Lors de la commission des Finances du Parlement bruxellois de ce lundi 8 juin, j’ai interpellé le Ministre-Président sur le choix et le financement du système de vote.
Si les prochaines élections se tiendront en 2018 (communales) et 2019 (régionales, fédérales et européennes), c’est aujourd’hui que nous devons décider du système de vote qui sera utilisé. Après, il sera trop tard pour que les communes et la Région se projettent financièrement, gérent toute la logistique et communiquent clairement vers le citoyen.
Au regard des conclusions de Bruxelles Pouvoirs Locaux et d’autres acteurs, moyennant certaines adaptations recommandées par le collège d’experts, c’est le système de vote électronique avec ticketing qui semble être privilégié.
Pour les FDF, qui rejoignent en cela la position de l’Association de la Ville et des Communes, si ce système de vote électronique avec ticketing paraît être la solution, la question de son financement est centrale. Ce ne sera en effet pas aux communes à devoir assumer seules.
Selon les projections de l’administration, l’acquisition du nouveau matériel coûterait, pour toute la région bruxelloise, 7 ou 9 millions € selon que l’autorité fédérale intervienne ou pas. L’option de la location s’élèverait quant à elle à 4,8 ou 6 millions €.
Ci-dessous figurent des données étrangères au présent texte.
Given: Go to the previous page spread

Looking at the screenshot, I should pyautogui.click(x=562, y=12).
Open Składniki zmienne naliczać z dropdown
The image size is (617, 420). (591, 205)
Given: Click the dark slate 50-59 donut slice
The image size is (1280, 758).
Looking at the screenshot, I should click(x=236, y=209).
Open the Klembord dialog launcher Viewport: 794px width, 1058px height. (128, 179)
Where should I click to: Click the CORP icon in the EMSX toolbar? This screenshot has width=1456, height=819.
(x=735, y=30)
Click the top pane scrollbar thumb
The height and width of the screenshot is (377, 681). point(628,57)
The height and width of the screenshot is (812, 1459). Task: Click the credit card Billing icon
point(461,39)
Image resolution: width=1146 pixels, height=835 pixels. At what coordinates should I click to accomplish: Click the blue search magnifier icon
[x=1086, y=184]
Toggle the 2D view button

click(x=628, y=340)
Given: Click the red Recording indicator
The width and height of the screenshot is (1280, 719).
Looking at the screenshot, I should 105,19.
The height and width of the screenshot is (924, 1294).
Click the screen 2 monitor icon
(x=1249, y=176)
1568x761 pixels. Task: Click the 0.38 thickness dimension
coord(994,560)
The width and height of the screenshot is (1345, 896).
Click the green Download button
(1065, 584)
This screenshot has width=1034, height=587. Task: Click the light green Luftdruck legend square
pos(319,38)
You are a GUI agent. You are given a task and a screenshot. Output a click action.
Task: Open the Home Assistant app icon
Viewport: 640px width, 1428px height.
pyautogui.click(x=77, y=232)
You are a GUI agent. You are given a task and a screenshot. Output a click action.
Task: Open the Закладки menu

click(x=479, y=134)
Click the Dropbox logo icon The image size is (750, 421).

Il s’agit de montants conséquents et il est important de se concerter aujourd’hui avec le pouvoir fédéral pour voir vers où on va. Par ailleurs, les différences de coûts entre le vote papier, électronique et électronique avec ticketing sont à première vue conséquentes. Il est nécessaire d’objectiver rapidement les coûts directs et indirects des différents systèmes afin de prendre la décision finale en pleine connaissance de cause.
Deux options sont aujourd’hui en balance : le retour au vote papier ou le développement vote électronique avec ticketing. Un débat et une évaluation des expériences pilotes effectuées dans les communes de Saint-Gilles et Woluwé-Saint-Pierre sont prévus au Parlement au début de la prochaine session. Après cela, il faudra décider, sinon, ce sera trop tard.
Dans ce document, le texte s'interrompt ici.